I truly believe that anyone who studies history has something like a solemn duty to educate the public—particularly if the historian in question is studying the history of the society/culture in which he or she lives. It is critical to remind the public of past mistakes, so that they are not repeated; it is critical, particularly in our modern period in which minority and underprivileged histories are emphasized in scholarship, to make sure that everyone’s stories are heard.
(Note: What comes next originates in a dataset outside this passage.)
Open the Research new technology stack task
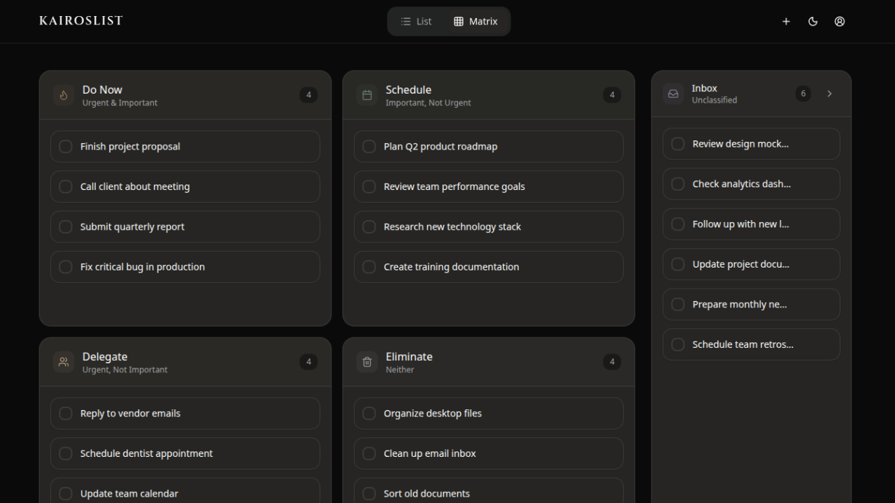The height and width of the screenshot is (503, 895). point(452,227)
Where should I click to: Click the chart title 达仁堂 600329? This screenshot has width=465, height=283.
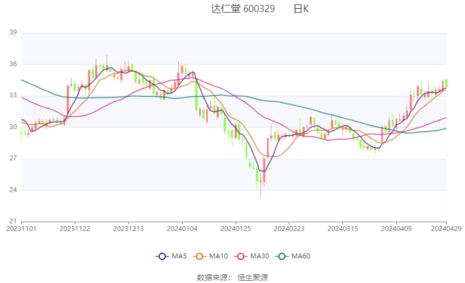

It does us no good, for reductive example’s sake, for something like LGBT history to be an emerging hot new subfield in academia if no one outside the discipline has heard of Harvey Milk or Stonewall—and that’s why I was so excited to see the Pride Month/Stonewall anniversary display, and to note the care and respect and detail with which the exhibits described the history of minorities, women, immigrants, and working-class people that runs counter to the history of the privileged who serve in government and wrote the histories for hundreds of years. But while some of my preconceptions were dispelled by my day at the museum, others were not—and at times I felt myself very much back in the black-and-white world of grade-school social studies, frustrated by what was left unsaid. Yes, it is difficult to be all things to all people, but to tell all stories, to represent all sides, and to showcase dissent—even if it is, say, anti-military—is truly the most patriotic course of action for America’s museum to take.